When you think of historic Lake Superior Shipwrecks, most think of The Wreck of The Edmund Fitzgerald. It's no doubt the most recent and deadly shipwreck on Lake Superior. But did you know there have been hundreds of shipwrecks? Some of them even took place right outside of the Aerial Lift Bridge!
The Henry B. Smith made way from Marquette Michigan on November 9th, 1913 with a load of iron ore. Plagued by delays all year, the captain was under pressure to make the delivery on time. He left the harbor in the lull of a gale. Shortly after leaving, the storm picked up again, and the ship was never seen again. The storm became known as the Great lakes Storm of 1913, where over a dozen ships sank and 250 sailors lost their lives on the Great Lakes.
No, we're not talking about the Pilgram's boat. This was schooner carrying sandstone for the construction of Duluth's High School. The ship lowered it's sails in a storm, broached and capsized just outside of Duluth. Three crew members were saved, but the Captain drowned.
In 1914, The Benjamin Noble was grossly overloaded with a cargo of railrod rails, but the young captain didn't want to complain and lose his commission. The ship was so low in the water, that they couldn't raise the anchors all the way on their way out of port. The captain hugged the shore on the way to Duluth, but after crossing Devil's Island, Lake Superior's winds took the best of her. Eyewitness reports vary on what happened next. A lighthouse keeper in Two Harbors reported waving off an unidentified ship trying to enter port twice. Pieces of wreckage from the Benjamin Noble were soon after found washed up on the shore of Park Point.
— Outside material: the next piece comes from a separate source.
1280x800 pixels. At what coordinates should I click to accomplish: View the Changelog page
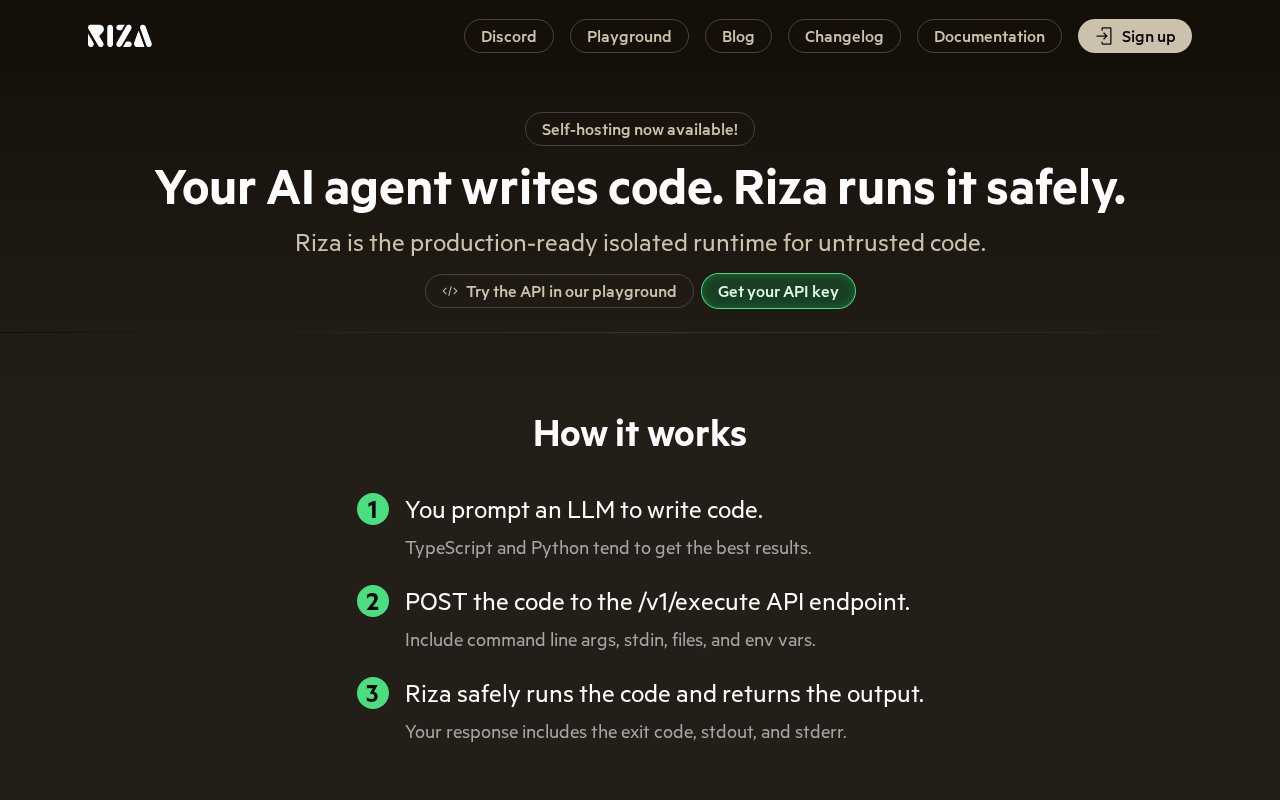click(844, 36)
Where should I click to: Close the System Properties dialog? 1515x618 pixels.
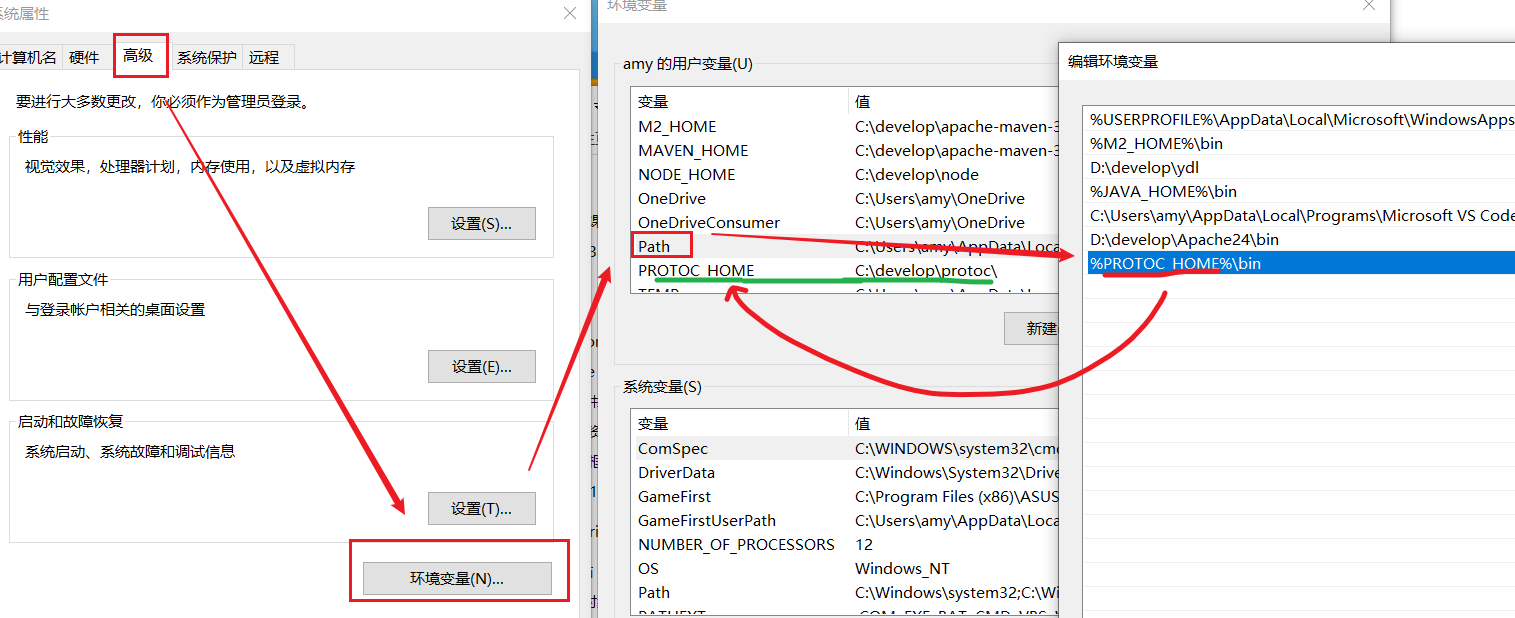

One of the more recent shipwrecks was the Henry Steinbrenner, which sank in 1953. The ship left Superior, Wisconsin on the way to Lake Eerie steel mills. The weather in the morning was favorable, but storms were predicted later in the day. Around 8pm, one of the leaves of a hatch worked loose and allowed water in. Crews were able to repair it, but soon the weather turned even worse with 80 MPH winds causing it to be unsafe for crew to work on the deck. Hatches blew open and water began pouring in. Soon it was apparent that the ship would sink. Confusion led to some men unable to make their way into lifeboats and falling overboard. Few survivors were rescued by nearby ships, but 17 men lost their lives. This incident led to new regulations on how hatches were built and refitted on other ships.
This is probably the most significant shipwreck that happened near Duluth. In fact it happened right outside of the Ariel Lift Bridge in 1902. The Thomas Wilson was a whaleback freighter that collided with another ship, the George Hadley. The Hadley was coming into port, and the Thomas Wilson was leaving the port. The inbound ship (George Hadley) was directed to the Superior Entry and turned to port. The Thomas Wilson was worried about running aground and unsure of the intentions of the other ship. They turned to starboard in a fatal mistake. The George Hadley collided with the Thomas Wilson striking it just forward of the aft hatch. The Thomas Wilson sank in under 3 minutes! 9 crew members drowned in the accident.
This tragedy led to new rules that are still in use today:
Ships cannot leave the harbor with open hatches.
Ships may not pull out from another ship following a collision.
Pilots may not carry out any order given by the captain when another vessel is sighted without first calling the captain's attention to the other vessel.
All ships must be equipped with signal systems to all parts of the vessel to warn of danger
When I first began researching this, I thought I would only find a handful of fascinating shipwreck stories. I was wrong. There are many more on Lake Superior alone, and if you expand to the other Great Lakes there are dozens more. I hope in the future to highlight some of the other historic wrecks.